I’ve just received an e-mail from someone concerned about claims that Shakespeare was a homosexual. My correspondent wrote that, at the place at which she teaches, “we are mired in Gay History Month and its anticipations, and references are being made to Shakespeare’s Sonnet 20. I wondered if you could shed any light on this?”

Here’s my response:

The problem with “gay history” is that it is an invention of the last fifty years. It never existed prior to its invention. This is not to say that homosexual practice did not exist, of course, though it would not and could not even be called “homosexual” in Shakespeare’s time because that word is itself an invention of the late nineteenth century, when it was employed to signify something pathological. The word “gay”, of course, is even newer, deriving from mid-twentieth century homosexual underworld slang. The point is that Shakespeare would have been baffled at first and then horrified to discover that gutter-minded “academics”, employing the doubles-entendres of twentieth-century adolescent toilet humour, had inverted his meaning to signify sodomy, which would probably be the only word he would have used to describe the practice of homosexuality.

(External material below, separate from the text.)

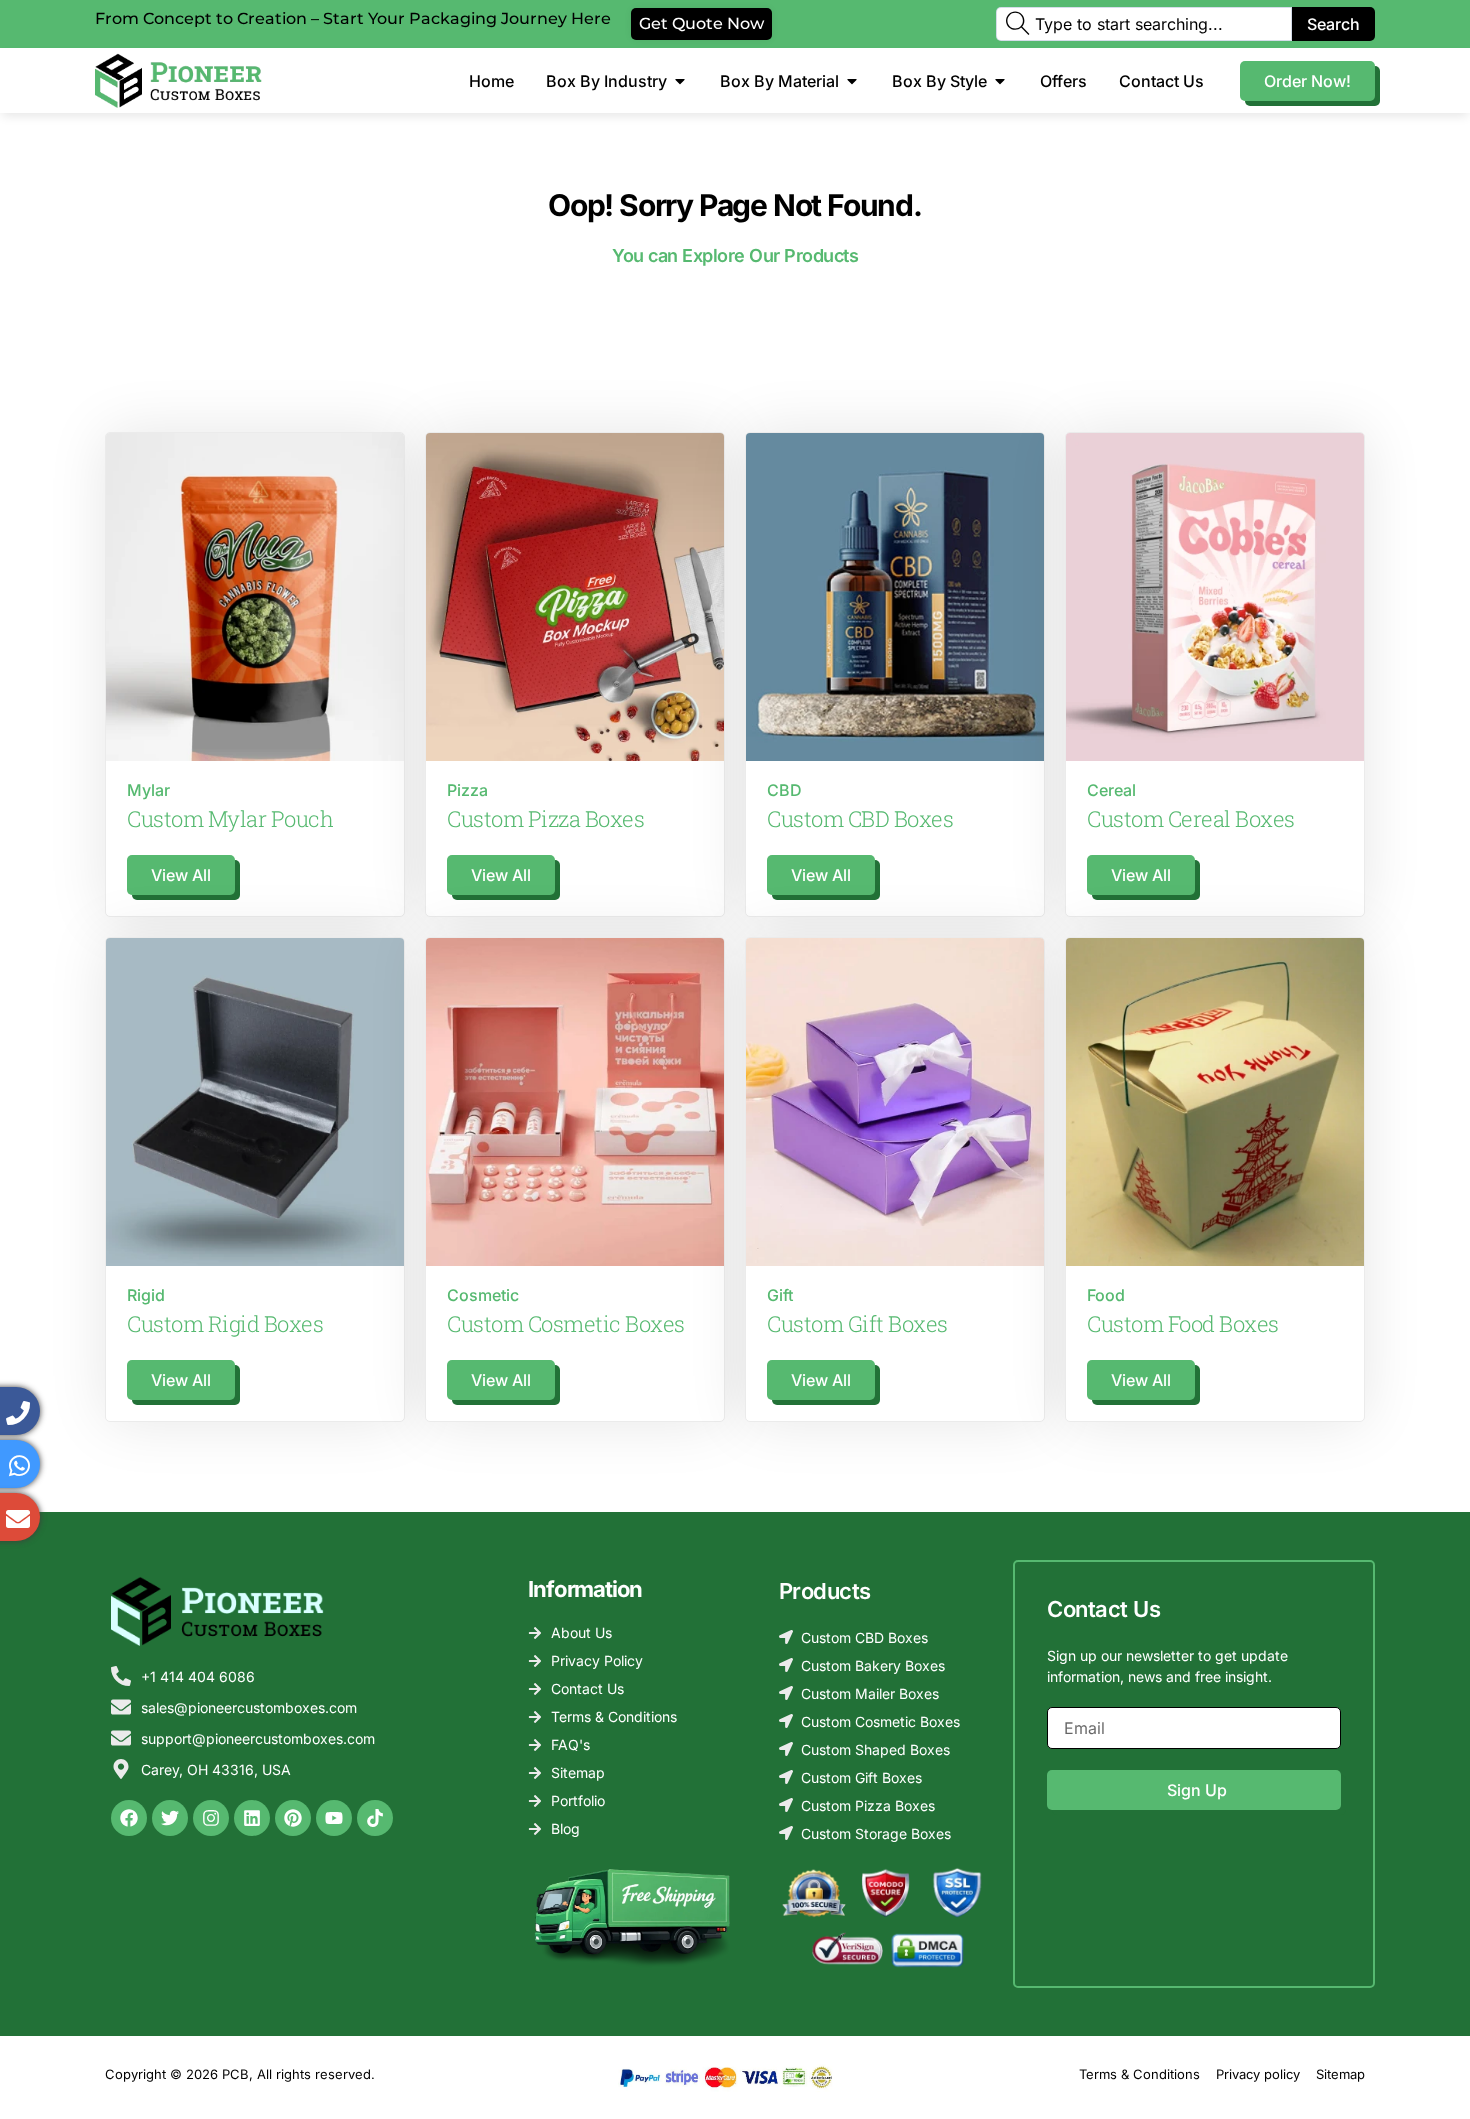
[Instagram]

This being said, let’s humour the inventers of “gay history” by looking at the evidence they present. Sonnet 20, to which you refer, seems to be the strongest evidence that they have to offer. It does talk of “love”, though love meant love to the Elizabethans, not fornication or copulation, and still less sodomy. The word “love” was not used as a mere innuendo, nor would Lennon’s understanding of love as something self-centred and lacking in self-sacrifice have been comprehensible to an Elizabethan. Of course, a cad might feign “love” for vicious purposes but that would make him a liar, not a lover. Since “love” meant “love”, it was often employed to describe a man’s feelings towards another man. Love meant love, as in caritas, something which every Christian is commanded to feel towards every other person, male or female.

To the extent that Shakespeare uses healthy bawdiness in the sonnet, it is absolutely clear that the poet is not interested in the one thing in which homosexuals are obsessed. The “addition” of male genitalia to the person to whom the sonnet is addressed is the “adding [of] one thing to my purpose nothing”, i.e. the poet has no purpose for the additional appendage, which signifies that “Nature [had] prick’d thee out for women’s pleasure”. Shakespeare’s meaning is clear enough. Men are not interested in something that Nature has designed for women’s pleasure. If Sonnet 20 is the best that “gay historians” can do to make a case for the “pinking” of the Bard, they are not likely to convince anyone other than their own in-crowd, or should that be out-crowd!